The panel on the topic, ”Evolving Contours of Public Policy Around AI,”6 broadened the discussion of AI legislation to an international context. Panelists noted that other countries are ahead of the US in terms of their enforcement of AI tools and thus, may set the stage for how other countries approach AI regulation. Those interested in how future legislation may look in the US could start with the European Union AI Act, the world’s first comprehensive AI law and a likely precedence for other jurisdictions. As AI technology itself knows no bounds, the panelists discussed that international cooperation will be needed to ensure that laws are consistent and respected across borders. An open question remains on how to handle international parties that would not sign onto this agreement. Policymakers may be cautious on enforcing agreements if it could disadvantage the US’s technological innovation.

Until new legislation catches up with the evolving AI technology, US litigators may face an open world in answering these questions. However, several law enforcers expressed sentiments that although AI itself is a new technology, it still applies within the current antitrust framework. As panelists of the “Keeping AI Competitive” panel questioned, is AI different from any other industry in terms of antitrust enforcement?
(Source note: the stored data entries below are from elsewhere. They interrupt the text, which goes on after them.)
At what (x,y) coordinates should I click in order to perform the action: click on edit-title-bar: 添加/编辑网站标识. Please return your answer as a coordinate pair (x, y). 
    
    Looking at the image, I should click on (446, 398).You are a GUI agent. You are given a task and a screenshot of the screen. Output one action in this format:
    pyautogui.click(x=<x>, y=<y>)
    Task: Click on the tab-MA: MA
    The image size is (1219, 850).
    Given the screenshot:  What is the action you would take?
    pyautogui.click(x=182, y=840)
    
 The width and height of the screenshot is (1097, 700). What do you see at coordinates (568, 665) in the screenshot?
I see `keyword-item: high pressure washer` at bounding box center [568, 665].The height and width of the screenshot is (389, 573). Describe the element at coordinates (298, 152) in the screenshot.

Prior technologies have led to a framework of laws and explanations that can still be used today. Time will tell how AI tools affect competition, discoverability, and how litigators themselves use AI will play out in the Courts.
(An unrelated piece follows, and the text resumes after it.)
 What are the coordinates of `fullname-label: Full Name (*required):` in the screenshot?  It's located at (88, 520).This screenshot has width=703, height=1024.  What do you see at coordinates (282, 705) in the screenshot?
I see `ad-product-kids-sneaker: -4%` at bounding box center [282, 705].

  1. Speakers Professor Laura Edelson of Northeastern University; Deputy Chief Technologist for the Federal Trade Commission Alex Gaynor; and Moderator Alexander Okuliar of Morrison & Foerster LLP.
  2. Speakers Michael Atleson, Attorney of the Federal Trade Commission; Professor Michael Kearns of the University of Pennsylvania; Professor Anja Lambrecht of the London Business School; Tamra Moore, Corporate Counsel for Prudential Financial; and Moderator Maggie Goodlander, Deputy Assistant Attorney General for the US Department of Justice, Antitrust Division.
  3. Speakers Jennifer L. Giordano of Latham & Watkins LLP; Megan E. Jones of Hausfeld LLP; Ryan D. Tansey, Chief of the US Department of Justice Washington Criminal I Section, Antitrust Division; Christopher Young of Joseph Saveri Law Firm LLP; and Moderator Joshua P. Davis of Berger Montague.
  4. Speakers Gwendolyn J. Lindsay Cooley, Assistant Attorney General of the Wisconsin Department of Justice; Tom Matzen of Matzen Consulting Group; Pardeis Heidari, Global Competition Counsel for Dell Technologies; Michael Horoho of FTI Consulting; and Moderator Gabrielle Kohlmeier, Market General Counsel for Verizon.
  5. Speakers Markus Brazill, Counsel to the Assistant Attorney General for the US Department of Justice, Antitrust Division; Krisha Cerilli, Deputy Assistant Director for the Federal Trade Commission, Technology Enforcement Division; Daniel P. Culley of Cleary Gottlieb Steen & Hamilton, LLP; Professor Daniel Francis of the New York University School of Law; and Moderator Diana L. Moss of the Progressive Policy Institute.
  6. Speakers Jane Horvath of Gibson, Dunn & Crutcher LLP; Kate McInnis, Chief Democratic Counsel for the US House Judiciary, Subcommittee of the Administrative State, Regulatory Reform, and antitrust; Haidee Schwartz, Associate General Counsel of Competition for OpenAI; Christopher Lewis of Public Knowledge; and Moderator Adam S. Cella, Senior Special Counsel for the US House of Representatives Committee on the Judiciary.